Intellectual bravery is a willingness to disagree, dissent, or challenge the status quo in a setting of social risk in which you could be embarrassed, marginalized, or punished.
– Timothy R. Clark, Founder and CEO of LeaderFactor
3. Learning moments can create new opportunities for recognition
Many businesses today celebrate failure with the same excitement they celebrate success. These companies see failure as a synonym for fearlessness in the face of innovation.
To truly celebrate all the good that can come from failure, organizations must first get rid of their deeply-rooted fears of it. Getting there requires taking the extra step to publicly acknowledge it as something to be celebrated and rewarded. After all, when an entire organization sees its leaders applaud failure—regardless of the outcome—it communicates a company-wide message that failure is not something to be afraid of.
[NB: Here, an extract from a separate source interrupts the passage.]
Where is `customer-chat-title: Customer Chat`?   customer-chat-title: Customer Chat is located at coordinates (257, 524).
Rewarding and recognizing failure in this way can be powerful for putting innovation at the core of a business’s culture.
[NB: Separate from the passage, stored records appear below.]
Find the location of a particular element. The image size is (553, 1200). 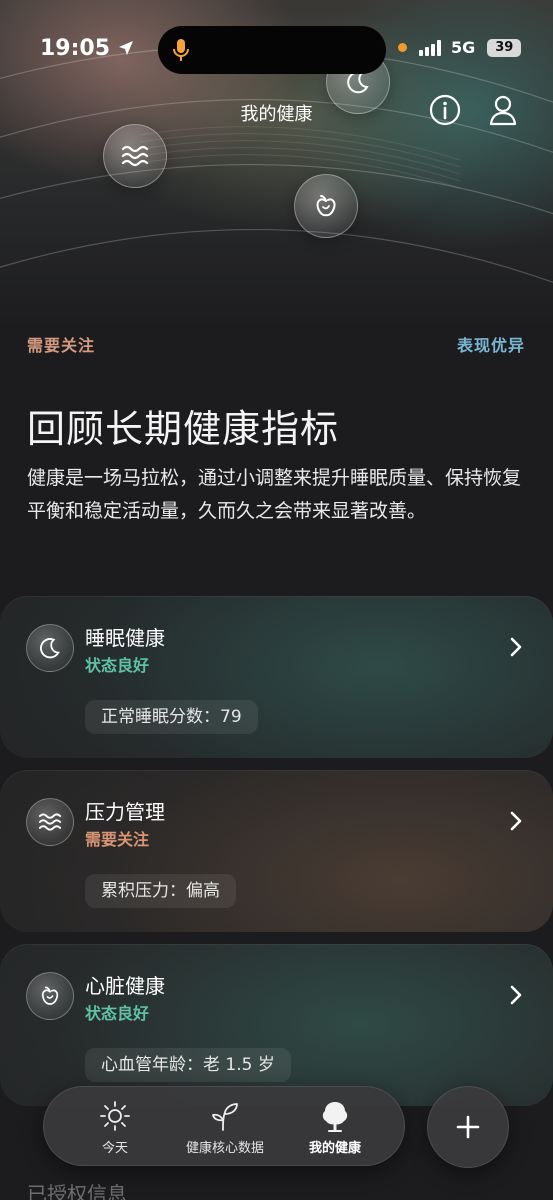

sleep-card-icon is located at coordinates (50, 648).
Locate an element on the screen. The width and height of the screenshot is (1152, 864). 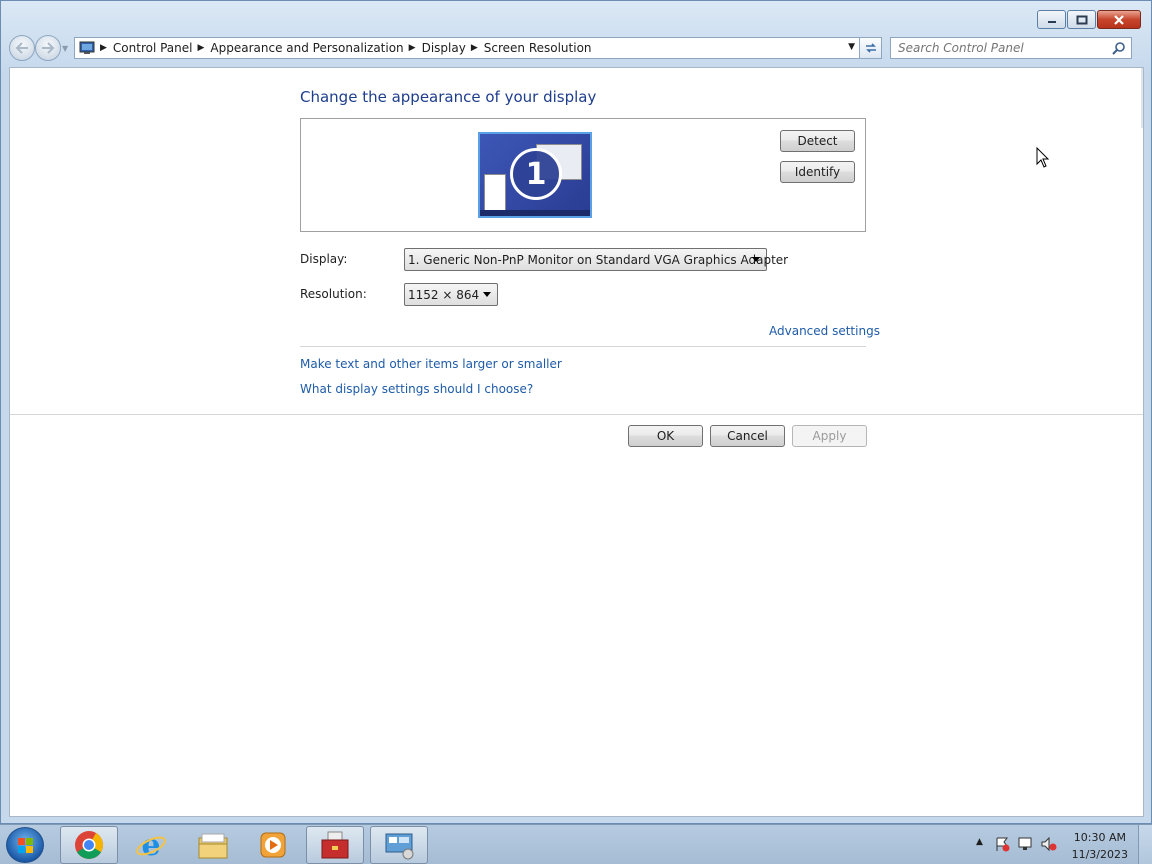
taskbar-display-settings is located at coordinates (399, 845).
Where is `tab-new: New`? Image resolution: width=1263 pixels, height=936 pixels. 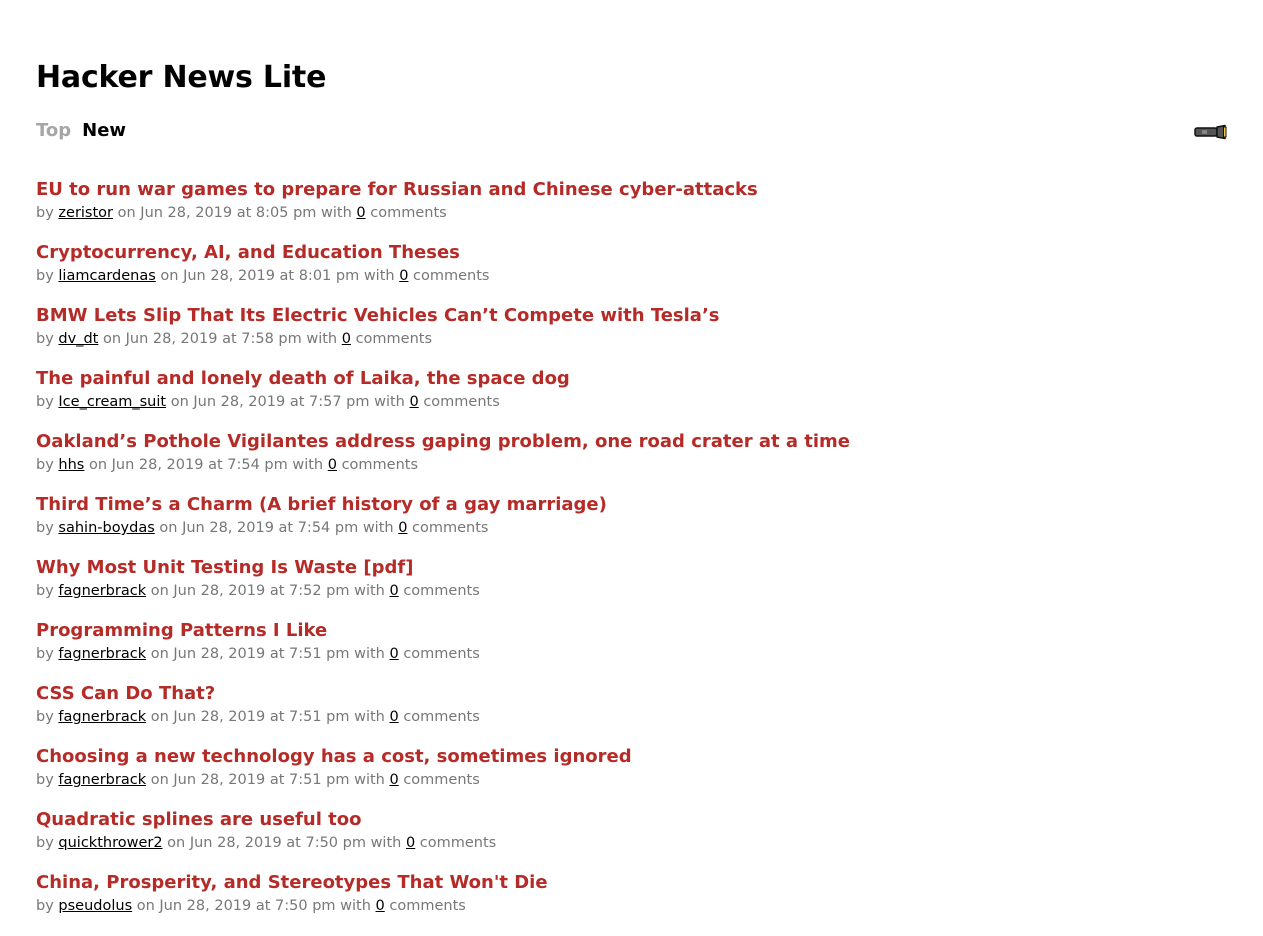
tab-new: New is located at coordinates (104, 130).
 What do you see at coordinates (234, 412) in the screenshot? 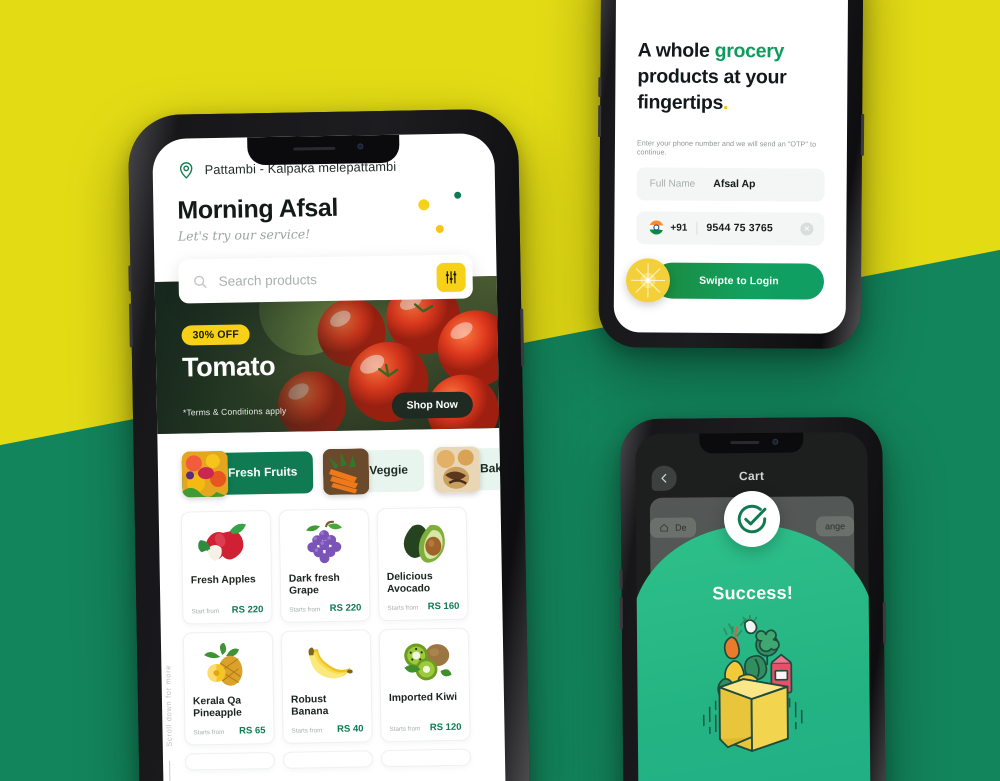
I see `banner-terms: *Terms & Conditions apply` at bounding box center [234, 412].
4. Learning moments can build a culture of learning and collaboration
Allowing employees and teams to be autonomous when it comes to innovation has a number of advantages. First, it makes “test and learn” thinking a fundamental part of a company’s culture. This is an important step in turning ‘smart failures’ into learning moments. Second, it can rally teams around shared goals and also boost collaboration in immeasurable ways.
Getting there, however, requires a different kind of mindset. Employees, teams, managers, leaders, and businesses, as a whole, must not only be prepared to fail but also be excited to learn from those missteps. Creating a culture of endless learning and collaboration is a key element to any organization that sees innovation as the best investment for long-term business success. We may not have all the answers today to solve tomorrow’s biggest problems. But by learning from our mistakes and working together to overcome them, we can get one step closer.
Learning from failure is the only path forward
Even though the word ‘failure’ carries years—ahem, centuries—of cultural baggage, it doesn’t mean that we can’t begin to see it in a new light. In fact, the businesses that make it a priority to acknowledge mistakes at work as new opportunities to teach valuable learning moments are those that will be well-positioned for a future of unstoppable innovation. Placing great value on the passion, determination, vulnerability, autonomy, and vision of your employees can go a long way. That is, if you’re willing to accept learning from failure as your business’s new status quo.